トランプが日本に「トウモロコシ」を買わせたがる理由

全ては再選までの「つなぎ」か…?
海野 素央 プロフィール

トランプ大統領は「ロシアによるクリミア半島併合はオバマ政権時代に起こった」「シリアで多くの子供たちが毒ガスで死んだ」「シリアがレッドライン(超えてはならない一線)を超えてもオバマは攻撃をしなかった」などと、オバマ前大統領への批判を展開しました。

要するに、来年のG7サミットの米国開催を控えて、トランプ大統領は「自分はオバマよりも優れたリーダーであるプーチンと人間関係を築いた。自分はプーチンと交渉ができる」というメッセージを発信したいのでしょう。オバマ前大統領と自分を比較する最大のメリットは、「オバマ嫌い」の人々の支持基盤を固めることです。プーチン復帰にも再選に向けた戦略が隠されているわけです。

しかも、トランプ大統領にはプーチン大統領に対して、モスクワでの女性スキャンダル隠蔽やトランプ陣営を助けた選挙介入などの「借り」があります。これらもプーチン大統領のG7サミット復帰を強く推す要因に含まれているとみることができます。さらに言えば、トランプ大統領は「来年の選挙もよろしく」という暗黙のメッセージをプーチン大統領に発信しているのかもしれません。

 

トランプ一族のリゾートで開催?

フランスでのG7サミットにおける記者会見で、トランプ大統領は12の候補地を検討した結果、フロリダ州マイアミが開催地の最有力候補になっていると明かしました。そのうえで、トランプ一族が運営するゴルフリゾート「トランプ・ナショナル・ドラル・マイアミ」のホテルには各国の代表団に割り当てる部屋が充分あり、「すばらしい会議室」も備わっており、マイアミ国際空港からも近距離であると述べて、強くアピールしたのです。

トランプ・ナショナル・ドラル・マイアミ(Photo by gettyimages)

これに対して、米メディアからは早くも批判の声が上がっています。G7サミットの会場に自身の所有地を選択すれば、参加国から経費を得ることになるからです。つまり、「公職者であるトランプ大統領がG7サミットを利用して外国政府から利益を得る」ということになるうえ、ゴルフリゾートの知名度を高めることもできるというわけです。

米メディアによれば、仮にサミット会場がこのゴルフリゾートに決定すれば、周辺のインフラ整備も行われ、やはりトランプ一族にとってメリットになります。

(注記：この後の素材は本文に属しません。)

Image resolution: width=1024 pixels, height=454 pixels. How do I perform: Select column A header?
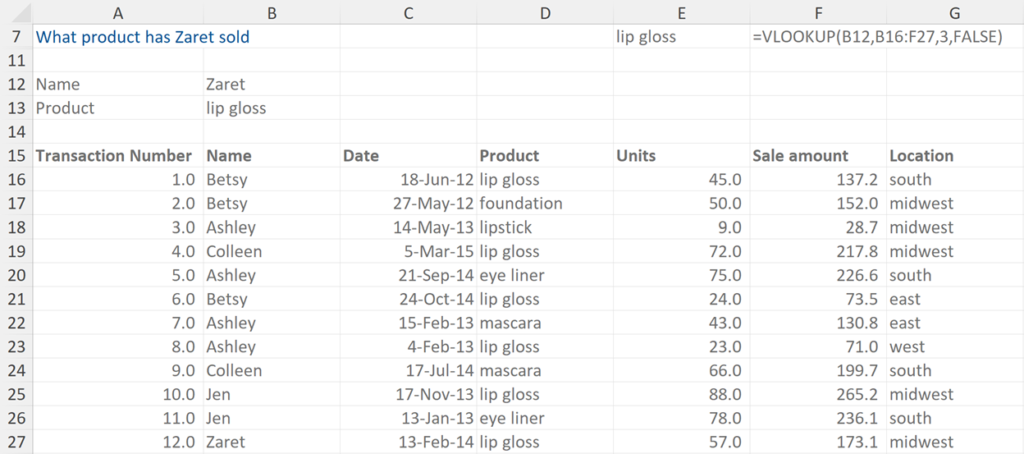coord(118,12)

大統領選挙との関係も見逃せません。サミットの12の候補地の中で、大票田のフロリダ州は、来年の選挙においても激戦州になることは間違いありません。

プーチン大統領に加えて、次のG7サミットに習近平中国国家主席も招待し、自身のリゾートで米中貿易交渉に終止符を打つ合意を発表し署名をする――という派手な演出さえも可能です。仮にそうなれば、全世界に大きなインパクトを与え、政治的得点をかなり稼ぐことができますし、ライバルの民主党候補にも不利に働きます。